OPEC hesaplarına göre, kartelin günlük üretim kapasitesi 28.9 milyon varil düzeyinde. Buna karşılık günlük talebin bu yıl ortalama 29.9 milyon varil olması bekleniyor. Geçen hafta, Viyana’da yapılan OPEC toplantısı öncesinde, petrolün varil fiyatlarının yılın ikinci yarısında daha da yükselerek 2008 yazındaki gibi 140 doların üstüne çıkmaması için OPEC’in üretimi bu farkı karşılayacak biçimde arttırması gerektiği söyleniyordu.
ABD’nin yakın müttefikleri (bağımlı ülkeleri) olan Suudi Arabistan, Birleşik Arap Emirlikleri ve Kuveyt, Viyana toplantısında kartel üyelerini üretimi arttırmaya ikna etmeye çalıştılar, ama başarılı olamadılar. İran, Venezüella ve Cezayir üretimi arttırmaya karşı çıktılar. Bu iki tarafın ortasında yer alan Angola, Irak ve Nijerya da üretimin arttırılmasına karşı çıktı. Petrolün varil fiyatı perşembe günü yüzde 2.1 yükseldi.
Bundan sonra da “OPEC’in günleri sayılı mı” sorusunu gündeme getiren gelişmeler başladı. Suudi devletine bağlı Al Hayat gezetesi cuma günü, Suudi rejiminin OPEC kararına uymayarak temmuzdan itibaren üretimi günde 9.3 milyon varilden 10 milyon varile yükselteceğini duyurdu. Petrolün varil fiyatı hemen 2.64 dolar kaybederek 99.29 dolara indi.
Böylece OPEC’in en büyük üyesi, kartelin kararına uymuyordu. Wall Street Journal da cuma günü, petrolün fiyatında 1990’larda yaşanan çöküşten sonra, OPEC’in toparlanmasına yardımcı olan Suudi-İran yakınlaşmasının artık yerini bir rekabete bırakmış olmasının, kartelin istikrarına bir büyük darbe vurduğunu yazıyordu.
Diğer taraftan, diğer OPEC üyelerinin fiyat arttırımına karşı çıkmasının arkasında “ABD düşmanlığının” ötesinde, çok önemli nedenler var. Birincisi, kapasite fazlasına sahip olmayan bu ülkelerin, fiyatlar düşerken üretimlerini arttırarak gelirlerini koruma olanakları yok. İkincisi, bu ülkelerin yönetimleri petrol gelirlerinin önemli bir kısmını, hızla artan gıda fiyatlarının iç pazara yansımasını yumuşatacak sübvansiyonları finanse etmekte kullanıyor, böylece toplumsal ayaklanmaları önlemeye çalışıyorlar.

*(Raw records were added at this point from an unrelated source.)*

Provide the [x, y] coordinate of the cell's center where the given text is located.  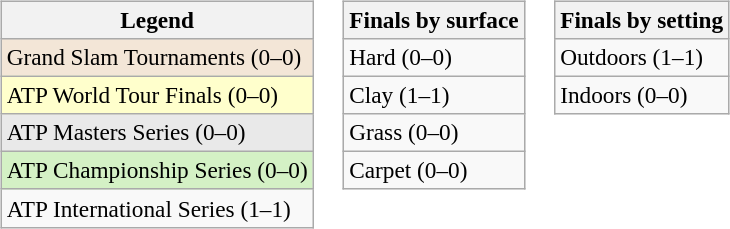
Grass (0–0) [434, 133]
Clay (1–1) [434, 95]
Finals by setting [642, 20]
ATP World Tour Finals (0–0) [157, 95]
Outdoors (1–1) [642, 57]
Indoors (0–0) [642, 95]
ATP Masters Series (0–0) [157, 133]
ATP Championship Series (0–0) [157, 171]
Hard (0–0) [434, 57]
Finals by surface [434, 20]
ATP International Series (1–1) [157, 208]
Legend [157, 20]
Carpet (0–0) [434, 171]
Grand Slam Tournaments (0–0) [157, 57]
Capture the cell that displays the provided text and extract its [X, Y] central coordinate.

Bu koşullarda, Suudi Arabistan’ın OPEC kararlarına uyamayacağını açıklaması, hem kartelin geleceğini hem de birçok OPEC üyesinin siyasi istikrarını tehdit ediyor. Böylece, ABD’nin hem kartelden kurtulma hem de patlak verecek devrimler üzerinden bölgede manevra alanını genişletme olanağını arttırma olasılığı artıyor.
Kriz, küresel jeopolitiği, kurumlarıyla birlikte yeniden şekillenmeye zorluyor. Ama bu arada da yeni toplumsal ayaklanma, devrim olasılıklarını, emperyalizmin bunları yönlendirme çabalarıyla birlikte gündeme getiriyor.